The majority of the construction of this extremely large, extraordinary granite marvel was completed by the time 1600 rollled around. It is big, really really big.
Plan to spend part of the day with a professional tour guide and also try to schedule time to take a more thorough look in a more non-rushed way. Time is needed to process it all.
The most impressive room, for us, was the library. A tall, arched ceiling is covered in the most magnificant painting representing the 7 liberal arts. It was the first modern library in all of Europe and the great volume of books number nearly one million (400,000 bound books and 500,000 documents on rods). The oldest date to about 400 A.D. Most of the very ancient books and rods are in temperature controlled rooms for security (so they are not on display). The books are turned with their pages facing us, as opposed to the binding on the spine facing out. The page edges form a solid surface themselves; they are gilded gold and the book/volume/location numbers are recorded there (sort of like a reverse-spine). The reason for this method of storing the books allows them to "breathe". The ceiling has an earth sphere "Armillary" sphere, it is called. The earth is depicted as the center of the universe.

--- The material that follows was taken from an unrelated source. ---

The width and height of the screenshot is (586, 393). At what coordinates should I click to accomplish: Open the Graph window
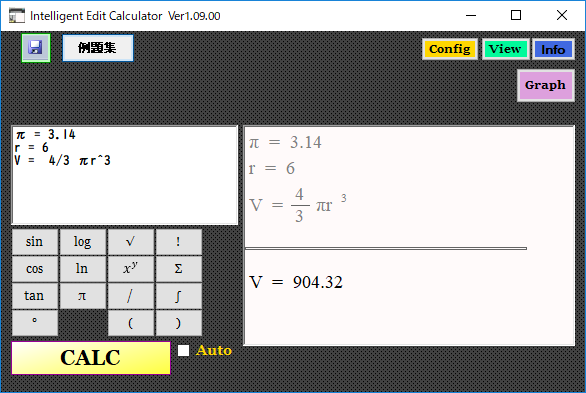[545, 85]
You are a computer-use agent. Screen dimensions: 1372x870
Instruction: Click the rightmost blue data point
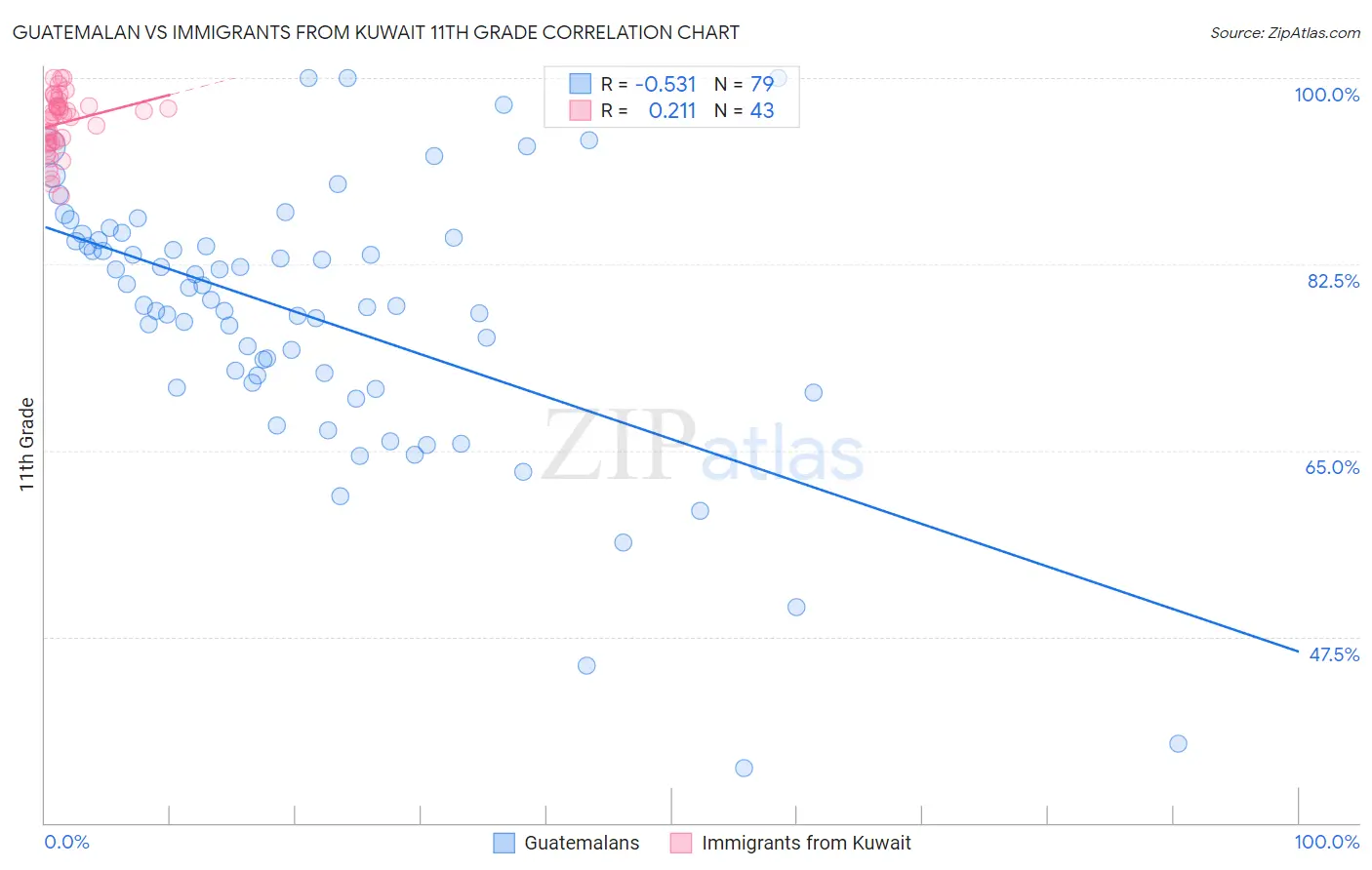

Another eye-opening and educational part of the tour took us to the royal crypts. The "Royal Pantheon" holds 26 coffins which are very intricate and impressive tombs. These beautiful dark funerary urns (proper term), so beautiful in their decorated green marble. They hold the remains of 26 kings of Spain. Two adjoining rooms are bone-drying rooms where, after 20-30 years, the king's remains will be deemed ready for transfer to their own separate crypt. But there is a problem now; all the spaces are taken and there are no more places to hold anymore urns.
Other mausoleum rooms contain infants' remains and the crypts include one shaped like a big, round wedding cake and it holds the remains of babies from Austria and France. The individual stories relate childhood illnesses, accidents, and families' sadness.

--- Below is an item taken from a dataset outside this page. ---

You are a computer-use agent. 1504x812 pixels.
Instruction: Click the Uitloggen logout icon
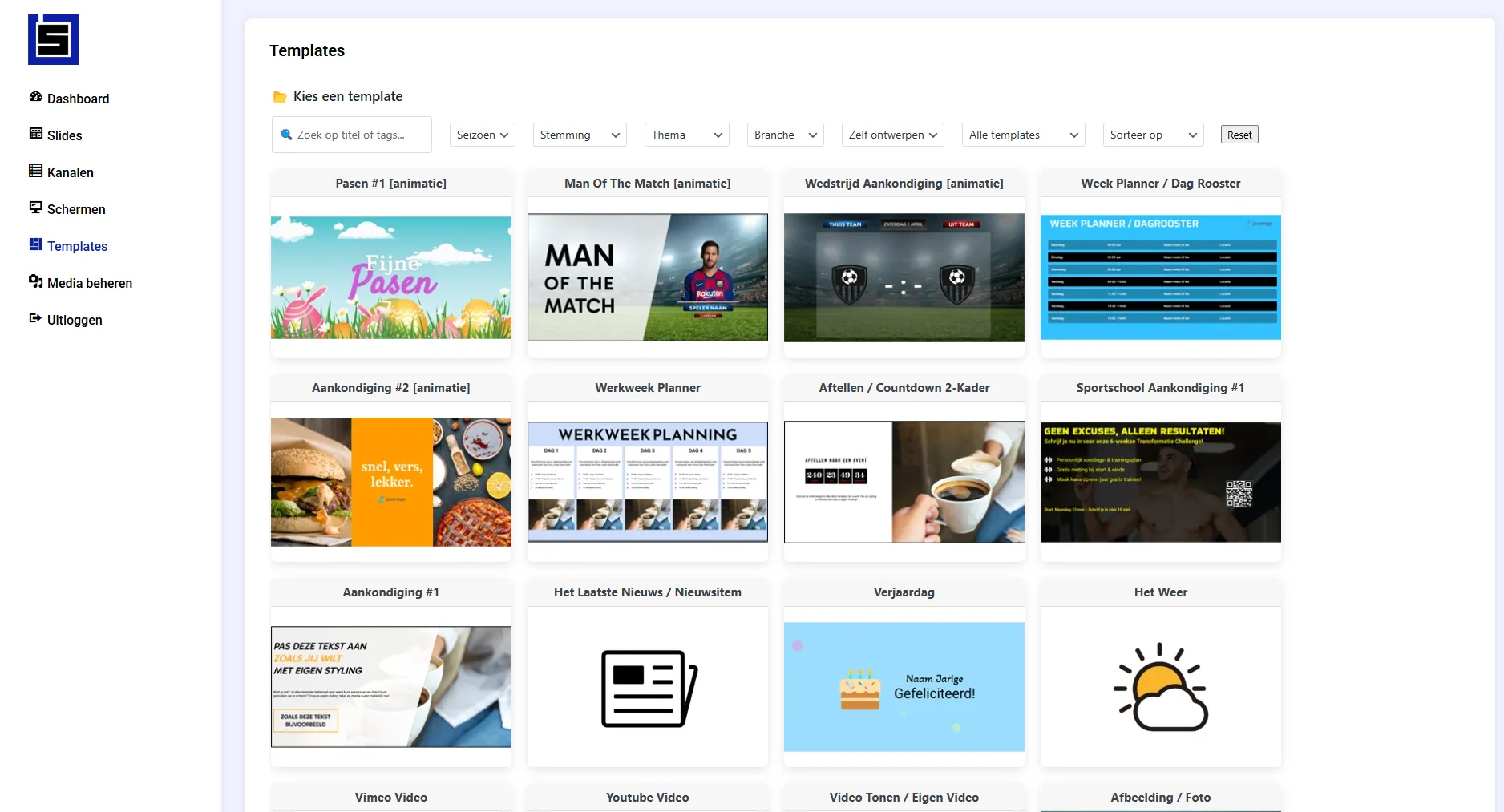click(x=35, y=318)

The Basilica of St. Lawrence also contains the Chapel of the Doctors (I don't know why it is called that, it just is). The outside of the Basilica shows St. Lawrence (4th century martyr) at the top, holding a grill in one hand and a palm frond in the other. He sadly met his death on this apparatus. His martrydom is recorded both on the building exterior and on the Basilica's high altar (right about in the very middle area over the altar). The whole picture is very moving; the Saint's expression is inquiring, innocent, and thankfully free of pain.
In the Chapel is a crucifix that was carved out of white Carrara marble by a true master (Cellini, carved most likely in 1562). It never was intended to be made public, as it was created by the artist for his own personal tomb. It was originally completely naked and circumsized; the modesty covering was added by the Monks.
The art work, the rooms occupied by then-living royalty, the story of an aging and dying king lying in his bed right off the main altar, the glorious Hall of Battles (that room, alone, needs a good 45 minutes to take in everything, the battle scenes are a look back in time), the furnishings, and remember to read the little note cards of explanation at each little view area. See? A lot of time is really needed.
This was probably one of the most important, educational, inspirational, and memorable places we visited in all of Europe. It really is a must-see on anyone's agenda.